A year ago Ubisoft exec gave an interview where he said that the next leap in gaming industry should be fueled by gaming subscriptions, and that gamers should get comfortable playing by subscription as opposed to buying and owning game licenses.

He then proceeded to give an example on how players got comfortable switching from physical media and full ownership to digital licenses.

https://www.gamesindustry.biz/the-new-ubisoft-and-getting-gamers-comfortable-with-not-owning-their-games

This caused a massive player backlash on the wave of protests against the migration from ownership to subscriptions (aka "You'll own nothing and be happy"). Ubisoft has got a financial dent as sales and subscriptions dropped, and is now facing a problematic financial future.

[–] [email protected] 1 points 9 hours ago (2 children)

Thanks. Is that like how steam or console games need to connect to a server to validate a game before you play, so when the server stops so does your game or is this worse than that?
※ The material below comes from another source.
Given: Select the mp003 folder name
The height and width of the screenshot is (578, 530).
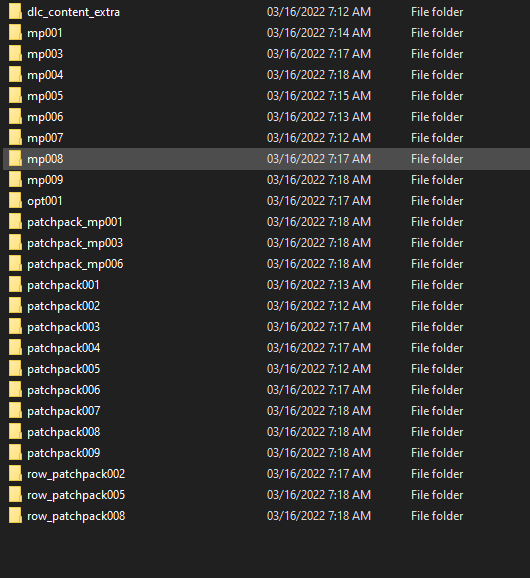Looking at the screenshot, I should 45,54.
Can't say that idea appeals to me either.

Anything else ? or was that enough

[–] [email protected] 12 points 7 hours ago

Steam doesn't do that. Some games on Steam do, but it's the games deciding to do that, not Steam.

There are many games on Steam that are DRM free and can be played offline and without Steam running or being installed at all.
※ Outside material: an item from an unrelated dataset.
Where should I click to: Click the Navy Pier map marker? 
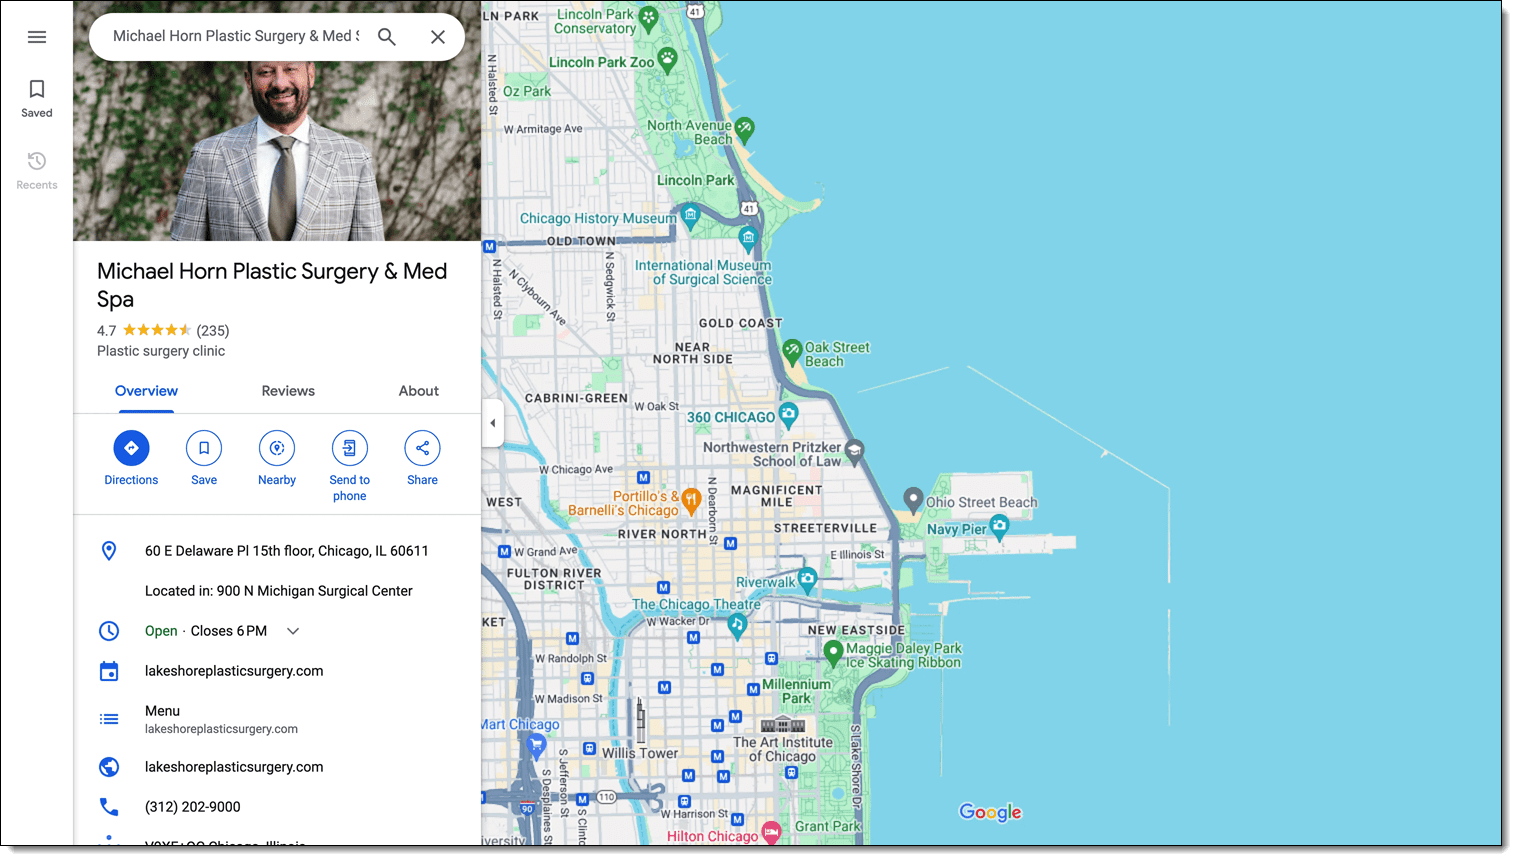(x=999, y=525)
[–] [email protected] 7 points 9 hours ago* (last edited 7 hours ago)

That's what happens with DRM and digital licensing, which was considered by the exec to have most players already onboard.

Here, he was talking about gaming subscriptions, i.e. paying a monthly fee to have access to a library of games. Once you stop paying, games become unavailable, and games outside the subscription are not available either. His idea is to make more gamers comfortable with the subscription model despite it taking away any possibility to play when you stop paying.